Entrou-se num registo político que por vezes me parece excessivamente à vontadinha. Confundir popularidade com populismo nunca deu bom resultado ou abdicar daquilo que são os deveres de recato, de institucionalismo, de regras, de contenção.

Há políticos que estão a fazer mal à própria imagem dos políticos?
Há vários aspectos. Há políticos que têm um desprezo assumido e flagrante pela democracia. Não gostam de democracia e usam as falhas da democracia para tirar disso vantagem. É isso que vemos com o populismo. Mas, se eu tenho deveres institucionais, devo-os exercer com o gravitas da função. Não devemos fazer do exercício político um acto de entretenimento puro, porque entretenimento nós encontramos noutro sítio, não é?

Pedro Nuno Santos é o salvador do partido a prazo ou vai ter de esperar um pouco até lá chegar?
Pedro Santos é um homem com enormes qualidades de liderança política.
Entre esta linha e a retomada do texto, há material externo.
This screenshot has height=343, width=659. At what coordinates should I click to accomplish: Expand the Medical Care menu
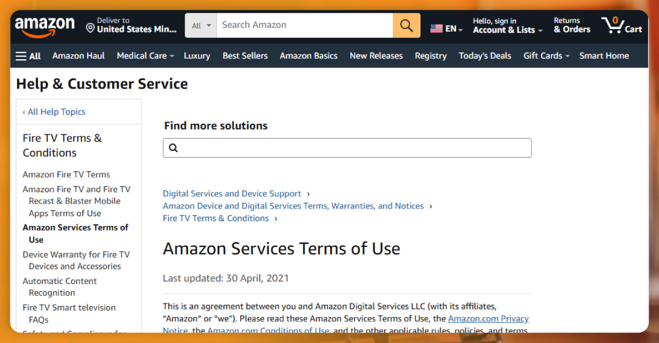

A política corre-lhe nas veias, ele tem magnetismo, mobiliza. Outra coisa é saber qual é o posicionamento político e o que é que ele pretende fazer para o futuro do Partido Socialista. Isso ainda não sabemos muito bem. É inteligente, bem preparado, mas provavelmente menos social-democrata do que muitos dos sociais-democratas que estão dentro do PS. E uma coisa lhe garanto: em Portugal, sempre que se abandona o centro, perdem-se eleições.